__Given exercise__: Copy the lines from the one with "Viewport: 676px width, 682px" to the one with "Open the Notes", reproducing them exactly as they stand.

--- BEGIN Provided records ---

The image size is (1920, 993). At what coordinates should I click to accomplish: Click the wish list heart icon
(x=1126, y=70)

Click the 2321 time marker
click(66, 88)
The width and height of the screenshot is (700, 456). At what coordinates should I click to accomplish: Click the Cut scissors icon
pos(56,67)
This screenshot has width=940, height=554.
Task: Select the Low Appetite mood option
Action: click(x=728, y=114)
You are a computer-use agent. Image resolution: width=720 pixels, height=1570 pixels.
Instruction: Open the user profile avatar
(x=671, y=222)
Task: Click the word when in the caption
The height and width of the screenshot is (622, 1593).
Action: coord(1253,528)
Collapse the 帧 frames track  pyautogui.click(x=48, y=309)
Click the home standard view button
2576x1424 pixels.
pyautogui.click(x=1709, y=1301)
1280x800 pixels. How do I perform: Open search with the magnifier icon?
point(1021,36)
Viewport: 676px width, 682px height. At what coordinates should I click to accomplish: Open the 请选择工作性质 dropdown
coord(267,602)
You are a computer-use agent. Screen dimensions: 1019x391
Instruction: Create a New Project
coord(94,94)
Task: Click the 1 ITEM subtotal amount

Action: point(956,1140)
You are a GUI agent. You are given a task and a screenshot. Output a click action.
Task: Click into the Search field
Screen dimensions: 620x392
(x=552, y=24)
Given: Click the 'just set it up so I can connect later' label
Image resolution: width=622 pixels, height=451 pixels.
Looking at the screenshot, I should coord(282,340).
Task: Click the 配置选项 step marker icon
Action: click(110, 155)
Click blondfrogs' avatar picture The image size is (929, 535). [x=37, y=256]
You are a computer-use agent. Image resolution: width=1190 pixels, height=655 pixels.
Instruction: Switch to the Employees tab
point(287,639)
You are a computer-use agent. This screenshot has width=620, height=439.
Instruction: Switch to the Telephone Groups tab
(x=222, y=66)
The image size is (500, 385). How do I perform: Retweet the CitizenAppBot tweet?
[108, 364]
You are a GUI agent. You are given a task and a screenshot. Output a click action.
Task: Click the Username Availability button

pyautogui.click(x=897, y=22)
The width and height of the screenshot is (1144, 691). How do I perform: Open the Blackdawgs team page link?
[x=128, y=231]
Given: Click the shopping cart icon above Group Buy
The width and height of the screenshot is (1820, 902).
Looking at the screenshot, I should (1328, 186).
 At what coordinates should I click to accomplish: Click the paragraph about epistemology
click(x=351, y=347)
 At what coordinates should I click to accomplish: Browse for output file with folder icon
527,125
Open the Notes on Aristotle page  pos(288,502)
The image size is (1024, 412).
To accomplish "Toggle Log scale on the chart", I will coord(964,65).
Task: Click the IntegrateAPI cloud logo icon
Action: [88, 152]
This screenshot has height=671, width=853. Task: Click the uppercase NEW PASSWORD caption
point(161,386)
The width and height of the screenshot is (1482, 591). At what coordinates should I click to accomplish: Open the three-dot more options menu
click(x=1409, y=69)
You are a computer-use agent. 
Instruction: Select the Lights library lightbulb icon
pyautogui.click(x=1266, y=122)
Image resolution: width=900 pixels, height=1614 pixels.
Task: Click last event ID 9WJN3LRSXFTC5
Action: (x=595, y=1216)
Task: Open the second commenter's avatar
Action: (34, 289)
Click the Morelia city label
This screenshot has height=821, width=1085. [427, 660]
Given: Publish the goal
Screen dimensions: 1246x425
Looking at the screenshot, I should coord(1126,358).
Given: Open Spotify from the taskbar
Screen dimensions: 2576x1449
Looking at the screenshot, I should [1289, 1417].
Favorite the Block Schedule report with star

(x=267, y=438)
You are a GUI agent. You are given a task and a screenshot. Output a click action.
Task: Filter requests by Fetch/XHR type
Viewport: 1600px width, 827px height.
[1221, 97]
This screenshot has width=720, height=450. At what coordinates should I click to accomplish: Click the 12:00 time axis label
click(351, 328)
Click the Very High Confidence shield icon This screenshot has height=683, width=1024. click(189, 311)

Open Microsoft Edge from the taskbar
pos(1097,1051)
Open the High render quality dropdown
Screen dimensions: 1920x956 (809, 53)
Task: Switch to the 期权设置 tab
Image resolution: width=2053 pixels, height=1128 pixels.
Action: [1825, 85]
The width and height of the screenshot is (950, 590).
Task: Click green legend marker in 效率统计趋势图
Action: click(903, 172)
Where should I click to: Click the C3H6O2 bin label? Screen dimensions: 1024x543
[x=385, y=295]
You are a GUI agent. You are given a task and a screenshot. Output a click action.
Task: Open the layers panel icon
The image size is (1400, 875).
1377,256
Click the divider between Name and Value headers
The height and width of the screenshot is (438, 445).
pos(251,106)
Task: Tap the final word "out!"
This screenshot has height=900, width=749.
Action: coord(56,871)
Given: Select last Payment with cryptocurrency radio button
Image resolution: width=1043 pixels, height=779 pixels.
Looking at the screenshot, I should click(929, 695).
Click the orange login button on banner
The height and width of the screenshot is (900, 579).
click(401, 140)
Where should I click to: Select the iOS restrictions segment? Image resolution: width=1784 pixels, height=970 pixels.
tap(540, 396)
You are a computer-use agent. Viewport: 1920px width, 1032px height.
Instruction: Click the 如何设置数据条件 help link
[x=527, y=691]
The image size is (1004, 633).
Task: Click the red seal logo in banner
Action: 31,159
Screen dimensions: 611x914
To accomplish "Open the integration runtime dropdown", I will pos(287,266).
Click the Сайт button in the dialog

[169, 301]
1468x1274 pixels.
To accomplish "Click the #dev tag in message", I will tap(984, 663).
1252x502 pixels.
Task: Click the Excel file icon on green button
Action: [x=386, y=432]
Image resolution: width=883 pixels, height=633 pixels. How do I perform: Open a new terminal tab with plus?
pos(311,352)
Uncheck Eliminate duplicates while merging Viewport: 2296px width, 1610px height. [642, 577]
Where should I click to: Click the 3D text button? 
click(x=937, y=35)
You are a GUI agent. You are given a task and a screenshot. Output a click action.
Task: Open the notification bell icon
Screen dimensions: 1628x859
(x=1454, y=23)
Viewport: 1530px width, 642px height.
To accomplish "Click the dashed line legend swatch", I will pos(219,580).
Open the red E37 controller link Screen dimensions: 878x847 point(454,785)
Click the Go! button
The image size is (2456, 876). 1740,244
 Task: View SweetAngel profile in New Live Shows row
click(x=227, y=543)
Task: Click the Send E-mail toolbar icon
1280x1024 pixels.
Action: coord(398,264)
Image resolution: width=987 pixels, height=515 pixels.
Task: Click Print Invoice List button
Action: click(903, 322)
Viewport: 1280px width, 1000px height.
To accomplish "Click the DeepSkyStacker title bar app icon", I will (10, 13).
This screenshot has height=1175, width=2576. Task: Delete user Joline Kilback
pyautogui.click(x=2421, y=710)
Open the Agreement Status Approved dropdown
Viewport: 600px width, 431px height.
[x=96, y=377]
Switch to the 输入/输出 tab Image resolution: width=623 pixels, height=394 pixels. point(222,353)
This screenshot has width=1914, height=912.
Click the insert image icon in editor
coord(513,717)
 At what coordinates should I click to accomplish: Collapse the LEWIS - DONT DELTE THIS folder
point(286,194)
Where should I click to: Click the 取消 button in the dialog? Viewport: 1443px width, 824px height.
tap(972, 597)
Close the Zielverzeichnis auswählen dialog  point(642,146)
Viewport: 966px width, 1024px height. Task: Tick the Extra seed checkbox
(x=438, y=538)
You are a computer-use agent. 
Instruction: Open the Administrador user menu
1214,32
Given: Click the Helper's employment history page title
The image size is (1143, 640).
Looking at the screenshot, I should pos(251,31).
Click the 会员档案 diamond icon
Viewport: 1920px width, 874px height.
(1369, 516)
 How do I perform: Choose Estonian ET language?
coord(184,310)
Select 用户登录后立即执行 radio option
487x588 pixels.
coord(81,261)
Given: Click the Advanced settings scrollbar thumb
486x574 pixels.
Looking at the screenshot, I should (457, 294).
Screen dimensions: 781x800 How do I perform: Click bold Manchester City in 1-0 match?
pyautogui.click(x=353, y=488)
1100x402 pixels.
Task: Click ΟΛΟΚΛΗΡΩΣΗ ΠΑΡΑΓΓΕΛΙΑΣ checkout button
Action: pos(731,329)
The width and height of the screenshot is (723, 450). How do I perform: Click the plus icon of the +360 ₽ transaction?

--- END Provided records ---

__Solved problem__:
Viewport: 676px width, 682px height. At what coordinates should I click to accomplish: Open the 请选择工作性质 dropdown
coord(267,602)
You are a computer-use agent. Screen dimensions: 1019x391
Instruction: Create a New Project
coord(94,94)
Task: Click the 1 ITEM subtotal amount

Action: point(956,1140)
You are a GUI agent. You are given a task and a screenshot. Output a click action.
Task: Click into the Search field
Screen dimensions: 620x392
(x=552, y=24)
Given: Click the 'just set it up so I can connect later' label
Image resolution: width=622 pixels, height=451 pixels.
Looking at the screenshot, I should coord(282,340).
Task: Click the 配置选项 step marker icon
Action: click(110, 155)
Click blondfrogs' avatar picture The image size is (929, 535). [x=37, y=256]
You are a computer-use agent. Image resolution: width=1190 pixels, height=655 pixels.
Instruction: Switch to the Employees tab
point(287,639)
You are a computer-use agent. This screenshot has width=620, height=439.
Instruction: Switch to the Telephone Groups tab
(x=222, y=66)
The image size is (500, 385). How do I perform: Retweet the CitizenAppBot tweet?
[108, 364]
You are a GUI agent. You are given a task and a screenshot. Output a click action.
Task: Click the Username Availability button

pyautogui.click(x=897, y=22)
The width and height of the screenshot is (1144, 691). How do I perform: Open the Blackdawgs team page link?
[x=128, y=231]
Given: Click the shopping cart icon above Group Buy
The width and height of the screenshot is (1820, 902).
Looking at the screenshot, I should (1328, 186).
 At what coordinates should I click to accomplish: Click the paragraph about epistemology
click(x=351, y=347)
 At what coordinates should I click to accomplish: Browse for output file with folder icon
527,125
Open the Notes on Aristotle page  pos(288,502)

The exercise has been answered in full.